Podczas konferencji prasowej prezydencki minister Andrzej Dera omawiał najbardziej znaczące punkty opublikowanego przez Kancelarię Prezydenta Andrzeja Dudy raportu otwarcia. Zwrócił uwagę na szereg nieprawidłowości, których dopuściła się administracja Bronisława Komorowskiego. Znalazły się wśród nich ogromne kwoty wydawane w nieuzasadnionych celach ze środków publicznych, zaginione telefony szyfrowane, gigantyczne odprawy, czy spustoszenie rezydencji prezydenckich w Klarysewie i Promniku. – To spowodowało ubezwłasnowolnienie Kancelarii Andrzeja Dudy, blokadę jej funkcjonowania – ocenił.
– Raport ma na celu wskazanie, jaki był stan kancelarii Bronisława Komorowskiego, jaki stan zastała Kancelaria Andrzeja Dudy. Ten raport jest szczegółowy, bardzo syntetyczny jest tam kilka ważnych nieprawidłowości – mówił na konferencji prasowej minister Dera. – Rzuca się w oczy brak szacunku do pieniądza publicznego, chaos w zarządzaniu i wydawanie lekką ręka wielkich kwot publicznych pieniędzy – zaznaczał.
Jedną z najbardziej oburzających kwestii, zaznaczonych w raporcie, jest kwota wydana na likwidację składników majątkowych. – Likwidacja 1246 składników majątkowych należących do kancelarii za kwotę ponad 1,3 mln zł. Jak należy nazwać coś takiego? – mówił prezydencki minister.
Wspomniał również o tym, że kancelaria poprzednika Dudy zgubiła szyfrowe telefony, co, zdaniem Dery, mogło stanowić zagrożenie dla bezpieczeństwa państwa.
– Zagubienie szyfrowych telefonów, one po prostu zniknęły. Pracownicy Bronisława Komorowskiego stwierdzili, że zaginęły i nie wiadomo, kiedy to się stało. Patrząc z punktu widzenia bezpieczeństwa państwa, szczególnie biorąc pod uwagę zagrożenia terrorystyczne, to rzecz niewyobrażalna. Ktoś, kto przejął te telefony mógł podsłuchiwać cały rząd – podkreślał.

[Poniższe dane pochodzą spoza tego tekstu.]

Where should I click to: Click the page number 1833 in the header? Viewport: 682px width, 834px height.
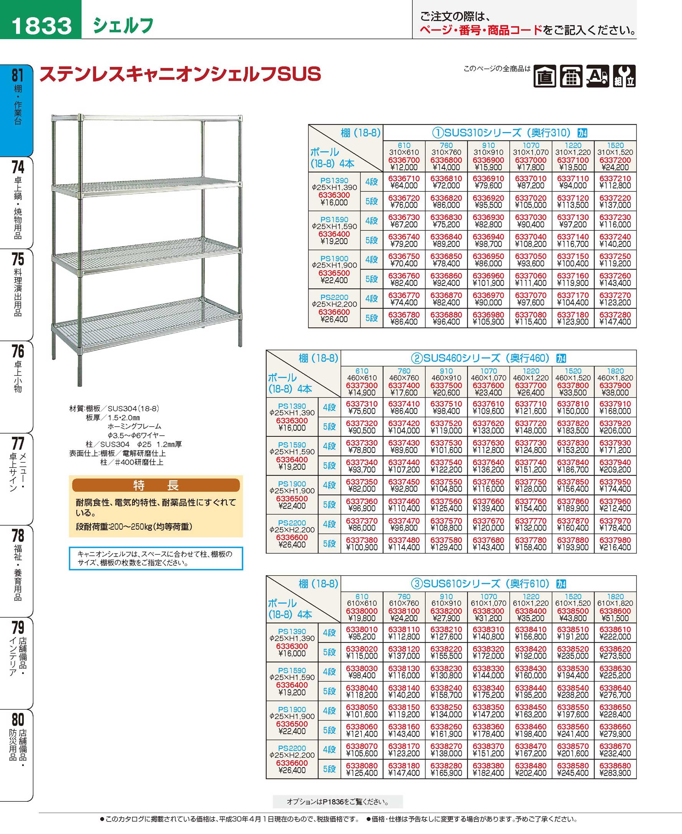coord(41,25)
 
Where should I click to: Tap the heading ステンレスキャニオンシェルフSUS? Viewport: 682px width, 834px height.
coord(180,74)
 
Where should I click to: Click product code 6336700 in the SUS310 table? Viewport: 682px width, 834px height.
coord(404,160)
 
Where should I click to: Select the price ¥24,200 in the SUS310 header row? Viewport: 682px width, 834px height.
coord(615,167)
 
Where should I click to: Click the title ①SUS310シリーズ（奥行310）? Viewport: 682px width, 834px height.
coord(501,133)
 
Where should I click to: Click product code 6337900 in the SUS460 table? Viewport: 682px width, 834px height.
coord(615,386)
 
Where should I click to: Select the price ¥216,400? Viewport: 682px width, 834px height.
coord(615,547)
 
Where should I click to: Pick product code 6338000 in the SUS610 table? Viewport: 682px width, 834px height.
coord(361,611)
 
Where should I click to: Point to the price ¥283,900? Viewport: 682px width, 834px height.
coord(615,773)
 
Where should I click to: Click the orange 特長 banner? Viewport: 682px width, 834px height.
coord(156,486)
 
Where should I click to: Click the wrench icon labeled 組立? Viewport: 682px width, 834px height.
coord(624,76)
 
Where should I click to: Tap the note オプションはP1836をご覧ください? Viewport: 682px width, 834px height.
coord(338,802)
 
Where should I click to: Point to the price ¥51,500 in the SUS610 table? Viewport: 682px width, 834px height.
coord(615,618)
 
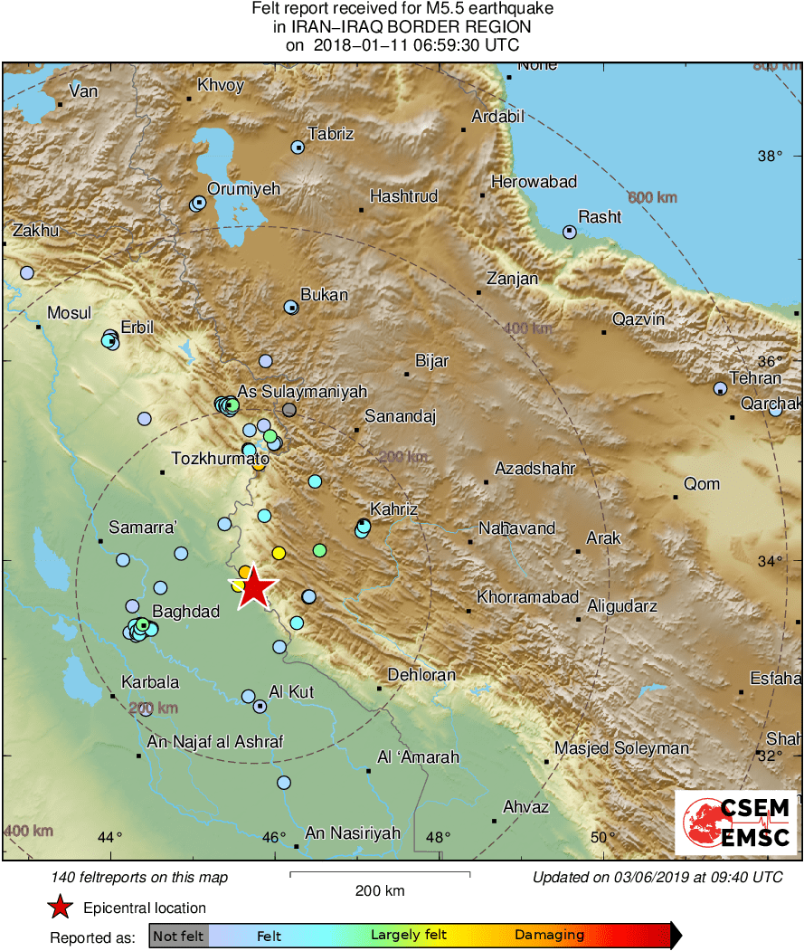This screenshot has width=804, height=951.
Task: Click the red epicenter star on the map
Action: coord(256,588)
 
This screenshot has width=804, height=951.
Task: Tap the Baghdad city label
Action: coord(185,613)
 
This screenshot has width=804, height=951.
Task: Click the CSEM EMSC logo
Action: coord(734,822)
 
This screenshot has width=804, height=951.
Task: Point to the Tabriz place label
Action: coord(330,135)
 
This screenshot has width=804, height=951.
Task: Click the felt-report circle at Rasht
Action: coord(569,232)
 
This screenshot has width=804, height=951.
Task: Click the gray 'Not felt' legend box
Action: coord(178,936)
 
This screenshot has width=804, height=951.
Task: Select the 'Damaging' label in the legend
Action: coord(549,936)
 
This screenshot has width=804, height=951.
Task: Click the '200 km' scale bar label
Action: coord(380,891)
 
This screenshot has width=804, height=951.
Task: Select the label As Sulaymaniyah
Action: coord(301,392)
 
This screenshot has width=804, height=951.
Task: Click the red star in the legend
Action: coord(60,908)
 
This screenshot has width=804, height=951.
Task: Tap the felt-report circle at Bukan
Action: coord(291,308)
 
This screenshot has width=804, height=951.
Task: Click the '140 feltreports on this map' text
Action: coord(140,877)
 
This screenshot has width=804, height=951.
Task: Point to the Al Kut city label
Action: coord(291,692)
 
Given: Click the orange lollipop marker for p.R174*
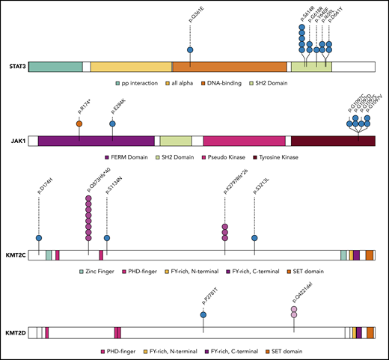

Dera mówił również o spustoszeniach, jakich dokonano w rezydencjach prezydenckich w Klarysewie i Promniku.
– Tam nie zostało nic, gołe ściany, żadnego majątku. W willach prezydenckich, w ciągu krótkiego czasu zostawili gołe ściany i ruinę, zostały zgliszcza – stwierdził minister. – Jeżeli chodzi o to, co się stało w Klarysewie, będzie zawiadomienie do prokuratury – dodał.
Poruszona została także kwestia odpraw. – Lekką ręką wydawane setki tysięcy na odprawy. Z jednej strony zwalniano ludzi, dawano im odprawy i zatrudniano gdzie indziej za wysokie stawki – mówił.
– Ten raport wskazuje też rzeczy, które były robione dobrze. Po każdej opisanej sprawie, mamy podane wnioski, co należy zrobić, żeby uniknąć błędów. To materiał, który ma pomóc obecnej kancelarii – dodawał Dera.